Cairn, Carrigeenshinnagh, Co. Wicklow
Co. Wicklow |
Cairns
On a steep east-facing slope in the Wicklow uplands, a mound of stones sits quietly on a low hillock, reduced by centuries of weathering and disturbance to something that could easily be walked past without a second glance.
Yet what remains is a prehistoric cairn, a type of burial or ritual monument constructed from heaped stone rather than earth, and this particular example, though heavily denuded, still rises to a maximum height of 1.7 metres and measures roughly 10 metres across.

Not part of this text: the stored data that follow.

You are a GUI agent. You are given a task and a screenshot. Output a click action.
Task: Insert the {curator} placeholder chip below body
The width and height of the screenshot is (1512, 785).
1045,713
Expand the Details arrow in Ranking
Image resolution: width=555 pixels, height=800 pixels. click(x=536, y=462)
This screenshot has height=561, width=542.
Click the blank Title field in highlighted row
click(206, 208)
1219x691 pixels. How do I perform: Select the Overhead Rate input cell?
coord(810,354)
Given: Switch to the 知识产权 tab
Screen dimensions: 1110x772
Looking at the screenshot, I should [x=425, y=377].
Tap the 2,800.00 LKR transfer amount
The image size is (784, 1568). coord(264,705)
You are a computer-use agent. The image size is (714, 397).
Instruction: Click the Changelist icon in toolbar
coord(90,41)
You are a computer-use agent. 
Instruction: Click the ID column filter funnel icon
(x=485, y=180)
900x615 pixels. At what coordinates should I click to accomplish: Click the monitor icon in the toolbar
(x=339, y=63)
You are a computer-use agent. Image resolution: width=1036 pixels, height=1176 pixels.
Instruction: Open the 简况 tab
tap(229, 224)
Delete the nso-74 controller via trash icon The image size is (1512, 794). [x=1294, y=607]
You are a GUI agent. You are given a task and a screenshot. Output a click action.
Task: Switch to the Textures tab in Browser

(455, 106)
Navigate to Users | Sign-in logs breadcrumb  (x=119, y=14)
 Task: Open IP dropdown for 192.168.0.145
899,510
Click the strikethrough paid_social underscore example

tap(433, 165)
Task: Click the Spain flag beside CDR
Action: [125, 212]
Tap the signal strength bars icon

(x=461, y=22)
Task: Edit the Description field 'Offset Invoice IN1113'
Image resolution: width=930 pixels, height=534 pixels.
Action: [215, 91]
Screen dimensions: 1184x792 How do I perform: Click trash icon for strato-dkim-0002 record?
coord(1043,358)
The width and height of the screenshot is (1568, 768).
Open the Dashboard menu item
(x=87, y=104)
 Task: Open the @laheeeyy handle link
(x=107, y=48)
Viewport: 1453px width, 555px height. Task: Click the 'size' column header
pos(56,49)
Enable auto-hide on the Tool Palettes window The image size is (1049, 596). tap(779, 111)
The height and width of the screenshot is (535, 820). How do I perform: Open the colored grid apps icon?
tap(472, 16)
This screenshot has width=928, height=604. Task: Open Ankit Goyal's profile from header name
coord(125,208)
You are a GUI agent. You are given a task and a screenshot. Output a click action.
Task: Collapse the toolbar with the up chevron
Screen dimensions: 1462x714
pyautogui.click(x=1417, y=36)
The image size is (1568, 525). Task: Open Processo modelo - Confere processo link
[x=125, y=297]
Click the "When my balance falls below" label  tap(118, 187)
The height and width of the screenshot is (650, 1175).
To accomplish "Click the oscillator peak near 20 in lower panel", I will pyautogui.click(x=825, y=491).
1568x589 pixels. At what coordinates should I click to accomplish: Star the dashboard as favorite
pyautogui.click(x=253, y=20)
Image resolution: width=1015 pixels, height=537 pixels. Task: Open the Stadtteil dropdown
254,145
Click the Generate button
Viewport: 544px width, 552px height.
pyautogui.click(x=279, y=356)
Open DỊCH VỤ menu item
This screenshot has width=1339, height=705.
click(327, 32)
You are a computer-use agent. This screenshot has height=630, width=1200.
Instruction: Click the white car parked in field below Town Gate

What makes it quietly unusual is precisely what is missing. Most cairns of this kind retain at least some trace of a kerb, the ring of larger stones set around the base to retain the mound's shape, or show evidence of an internal structure such as a burial chamber or cist. Here, neither survives. The cairn has been worn down to something closer to a rough scatter than a monument, its original form difficult to read. Whether that loss is down to stone robbing over centuries, the natural processes of a difficult upland environment, or simply great age, it is impossible to say with certainty. Its position on the hillock, commanding the east-facing slope, suggests it was placed with some deliberate relationship to the surrounding landscape, as was common with prehistoric funerary monuments that used elevation and aspect as part of their meaning.